- _Source_:
Complements: structured-logging skill — audit failures are logged via structlog with structured fields for monitoring and alerting.
Pattern 4: FastAPI Middleware
Request/Response Audit Middleware
import time
from uuid import uuid4
from fastapi import Request, Response
from starlette.middleware.base import BaseHTTPMiddleware
from src.auth.jwt import extract_user_email
from src.state.supabase import SupabaseStateStore
class AuditMiddleware(BaseHTTPMiddleware):
"""Capture audit events for state-changing API requests."""
AUDITABLE_METHODS = {"POST", "PUT", "PATCH", "DELETE"}
async def dispatch(self, request: Request, call_next):
# Skip non-auditable methods
if request.method not in self.AUDITABLE_METHODS:
return await call_next(request)
correlation_id = request.headers.get(
"x-correlation-id", f"req_{uuid4().hex[:12]}"
)
start_time = time.monotonic()
# Extract actor from JWT
token = request.cookies.get("access_token")
actor_id = extract_user_email(token) if token else None
response: Response = await call_next(request)
duration_ms = (time.monotonic() - start_time) * 1000
# Emit audit event
trail = AuditTrail(SupabaseStateStore())
await trail.emit(AuditEvent(
action=self._method_to_action(request.method),
resource_type=self._extract_resource(request.url.path),
actor_id=actor_id,
correlation_id=correlation_id,
ip_address=request.client.host if request.client else None,
user_agent=request.headers.get("user-agent"),
outcome="success" if response.status_code < 400 else "failure",
details={
"method": request.method,
"path": request.url.path,
"status_code": response.status_code,
"duration_ms": round(duration_ms, 2),
},
))
# Propagate correlation ID in response
response.headers["x-correlation-id"] = correlation_id
return response
@staticmethod
def _method_to_action(method: str) -> AuditAction:
return {"POST": AuditAction.CREATE, "PUT": AuditAction.UPDATE,
"PATCH": AuditAction.UPDATE, "DELETE": AuditAction.DELETE,
}.get(method, AuditAction.UPDATE)

Records from a dataset:
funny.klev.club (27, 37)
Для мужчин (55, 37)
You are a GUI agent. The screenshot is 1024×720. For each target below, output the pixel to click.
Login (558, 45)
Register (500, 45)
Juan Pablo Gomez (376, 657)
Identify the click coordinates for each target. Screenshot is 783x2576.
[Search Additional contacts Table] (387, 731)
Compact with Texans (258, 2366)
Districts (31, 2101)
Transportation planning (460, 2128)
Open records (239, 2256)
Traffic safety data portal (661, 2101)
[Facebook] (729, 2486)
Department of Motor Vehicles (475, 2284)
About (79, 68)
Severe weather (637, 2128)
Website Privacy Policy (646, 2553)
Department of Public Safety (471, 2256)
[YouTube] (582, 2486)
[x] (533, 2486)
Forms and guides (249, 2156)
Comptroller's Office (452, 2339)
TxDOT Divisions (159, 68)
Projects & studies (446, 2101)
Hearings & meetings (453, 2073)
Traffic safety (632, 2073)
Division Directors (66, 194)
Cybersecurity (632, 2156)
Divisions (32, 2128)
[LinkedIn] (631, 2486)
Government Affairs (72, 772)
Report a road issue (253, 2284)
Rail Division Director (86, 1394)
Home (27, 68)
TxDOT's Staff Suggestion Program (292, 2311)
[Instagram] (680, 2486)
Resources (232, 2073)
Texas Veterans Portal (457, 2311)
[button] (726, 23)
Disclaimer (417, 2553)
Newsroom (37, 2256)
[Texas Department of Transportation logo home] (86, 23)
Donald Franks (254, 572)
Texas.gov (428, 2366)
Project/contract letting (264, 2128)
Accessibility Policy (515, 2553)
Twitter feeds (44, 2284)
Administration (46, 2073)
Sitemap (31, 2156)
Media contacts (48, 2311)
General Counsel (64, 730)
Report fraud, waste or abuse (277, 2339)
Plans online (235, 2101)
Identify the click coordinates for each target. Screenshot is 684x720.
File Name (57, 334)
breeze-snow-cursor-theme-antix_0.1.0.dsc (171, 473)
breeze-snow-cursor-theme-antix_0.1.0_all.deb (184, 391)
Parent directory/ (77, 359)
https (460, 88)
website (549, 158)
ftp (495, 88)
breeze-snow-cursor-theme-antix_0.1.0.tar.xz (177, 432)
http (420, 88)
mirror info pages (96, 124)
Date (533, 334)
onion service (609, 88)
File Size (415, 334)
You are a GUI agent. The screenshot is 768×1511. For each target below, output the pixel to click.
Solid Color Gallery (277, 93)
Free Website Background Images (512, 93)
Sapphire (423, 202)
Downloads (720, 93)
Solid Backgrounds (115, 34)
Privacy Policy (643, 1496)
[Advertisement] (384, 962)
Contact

- _Written instruction 1_: In the audit middleware code, change the passage that begins at the words "actor_id = extract_user_email(token)" and stops after "trail = AuditTrail(SupabaseStateStore())" by replacing "start_time" with "started_at".
- _Written instruction 2_:
Answer these questions from the audit middleware code:
(a) Which HTTP methods does the middleware treat as auditable?
(b) From which cookie is the token read?
(c) What outcome is recorded when the response status code is 400 or higher?
- _Written instruction 3_: Continue the audit middleware code from where it ends.

- _Task output 1_:
actor_id = extract_user_email(token) if token else None
response: Response = await call_next(request)
duration_ms = (time.monotonic() - started_at) * 1000
# Emit audit event
trail = AuditTrail(SupabaseStateStore())

- _Task output 2_:
(a) POST, PUT, PATCH, and DELETE.
(b) The "access_token" cookie.
(c) "failure".

- _Task output 3_:
@staticmethod
def _extract_resource(path: str) -> str:
parts = path.strip("/").split("/")
return parts[1] if len(parts) > 1 else "unknown"
Project Reference: apps/backend/src/api/main.py — add app.add_middleware(AuditMiddleware) after existing middleware.
For fine-grained control beyond middleware, use an @audited(resource_type, action) decorator that attaches _audit_resource and _audit_action attributes to endpoint functions. The middleware reads these attributes to override auto-detected values.
Pattern 5: Authentication Event Logging
Auth Audit Integration
from src.auth.jwt import verify_password, create_access_token
async def login_with_audit(
email: str,
password: str,
ip_address: str | None,
trail: AuditTrail,
) -> str | None:
"""Authenticate user and emit audit event."""
user = await get_user_by_email(email)
if not user or not verify_password(password, user["password_hash"]):
await trail.emit(AuditEvent(
action=AuditAction.LOGIN_FAILED,
resource_type="auth",
actor_id=email,
ip_address=ip_address,
outcome="failure",
details={"reason": "invalid_credentials"},
))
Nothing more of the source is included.